BEGIN EXTRACT TO READ
Meat Preservation: The Lost Ways of Curing and Smoking

Categories: Cooking

In the age of the Internet and microwaves, we tend to expect ease and instant gratification to be a perpetual way of life. We can buy a hundred pounds of meat, stick it in the freezer and eat off of it for a year without any special preparations or considerations made.

But what if the time comes when our modern conveniences are no longer available? Who among us could say that in the event of a catastrophe, we would be able to do what is necessary to maintain a hearty stock of food for ourselves and our families? Look ahead to a future in which unpredictable electrical blackouts make refrigeration impossible and the inflated prices of commodities make them unaffordable.

Before refrigeration people relied on salt and smoke to preserve their meat. Most people lived on family farms and the “smoke house” was as familiar as the outhouse. Refrigeration changed the way we did a lot of things, but one thing it did not change was our taste for the flavor of smoked meat.

Consequently, smokers are readily available today and recipes abound, including those for smoking your meat in your backyard grill. But one thing that nearly all of these recipes have in common is: the meat is cooked and so the end product will require refrigeration.
END EXTRACT TO READ
→ EXERCISE DESCRIPTION:
Copy out the passage of the meat-preservation text starting with "But what if" and going on through "make them unaffordable.", word for word.
BEGIN DATASET RECORDS
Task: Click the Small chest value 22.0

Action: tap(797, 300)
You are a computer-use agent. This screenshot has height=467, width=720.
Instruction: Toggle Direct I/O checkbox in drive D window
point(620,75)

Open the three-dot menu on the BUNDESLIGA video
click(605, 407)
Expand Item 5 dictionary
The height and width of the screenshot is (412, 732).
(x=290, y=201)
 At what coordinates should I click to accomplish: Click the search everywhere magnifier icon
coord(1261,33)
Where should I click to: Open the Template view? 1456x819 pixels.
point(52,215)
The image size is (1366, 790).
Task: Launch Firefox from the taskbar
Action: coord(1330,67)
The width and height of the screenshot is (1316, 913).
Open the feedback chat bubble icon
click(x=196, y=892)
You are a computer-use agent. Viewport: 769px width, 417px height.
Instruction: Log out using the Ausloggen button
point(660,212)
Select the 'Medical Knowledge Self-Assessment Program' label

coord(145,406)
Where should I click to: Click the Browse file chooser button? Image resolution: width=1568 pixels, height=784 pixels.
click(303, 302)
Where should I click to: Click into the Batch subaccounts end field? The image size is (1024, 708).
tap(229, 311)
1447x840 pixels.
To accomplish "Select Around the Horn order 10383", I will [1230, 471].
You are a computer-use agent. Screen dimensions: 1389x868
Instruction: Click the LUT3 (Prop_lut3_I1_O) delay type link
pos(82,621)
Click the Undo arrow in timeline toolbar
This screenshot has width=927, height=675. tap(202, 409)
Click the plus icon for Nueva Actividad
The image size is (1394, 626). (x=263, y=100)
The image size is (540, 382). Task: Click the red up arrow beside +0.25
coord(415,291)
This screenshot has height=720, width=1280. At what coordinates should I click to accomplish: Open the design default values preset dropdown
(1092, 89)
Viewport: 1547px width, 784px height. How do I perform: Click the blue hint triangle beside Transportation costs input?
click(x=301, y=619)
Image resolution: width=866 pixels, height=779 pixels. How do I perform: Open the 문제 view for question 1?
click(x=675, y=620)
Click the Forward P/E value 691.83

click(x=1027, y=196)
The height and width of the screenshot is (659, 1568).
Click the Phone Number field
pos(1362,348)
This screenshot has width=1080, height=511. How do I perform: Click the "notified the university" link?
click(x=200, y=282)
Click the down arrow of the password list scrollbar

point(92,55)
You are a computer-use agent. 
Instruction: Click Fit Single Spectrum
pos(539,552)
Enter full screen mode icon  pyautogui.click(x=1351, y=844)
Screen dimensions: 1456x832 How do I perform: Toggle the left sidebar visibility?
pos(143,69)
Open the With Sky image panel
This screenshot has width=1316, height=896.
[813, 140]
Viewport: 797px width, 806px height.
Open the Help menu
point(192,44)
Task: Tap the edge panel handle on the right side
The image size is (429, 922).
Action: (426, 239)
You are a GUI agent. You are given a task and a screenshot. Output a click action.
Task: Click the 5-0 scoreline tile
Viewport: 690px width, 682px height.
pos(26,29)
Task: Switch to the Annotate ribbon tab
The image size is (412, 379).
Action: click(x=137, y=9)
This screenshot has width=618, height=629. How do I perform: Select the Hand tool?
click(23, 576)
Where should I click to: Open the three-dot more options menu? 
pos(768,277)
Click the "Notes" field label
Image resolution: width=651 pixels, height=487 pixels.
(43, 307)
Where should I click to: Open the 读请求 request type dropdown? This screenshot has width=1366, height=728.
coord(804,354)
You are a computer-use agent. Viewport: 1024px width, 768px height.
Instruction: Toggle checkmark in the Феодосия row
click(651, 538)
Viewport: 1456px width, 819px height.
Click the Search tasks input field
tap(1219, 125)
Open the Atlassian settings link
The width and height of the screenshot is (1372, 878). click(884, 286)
END DATASET RECORDS
→ COMPLETE ANSWER:
But what if the time comes when our modern conveniences are no longer available? Who among us could say that in the event of a catastrophe, we would be able to do what is necessary to maintain a hearty stock of food for ourselves and our families? Look ahead to a future in which unpredictable electrical blackouts make refrigeration impossible and the inflated prices of commodities make them unaffordable.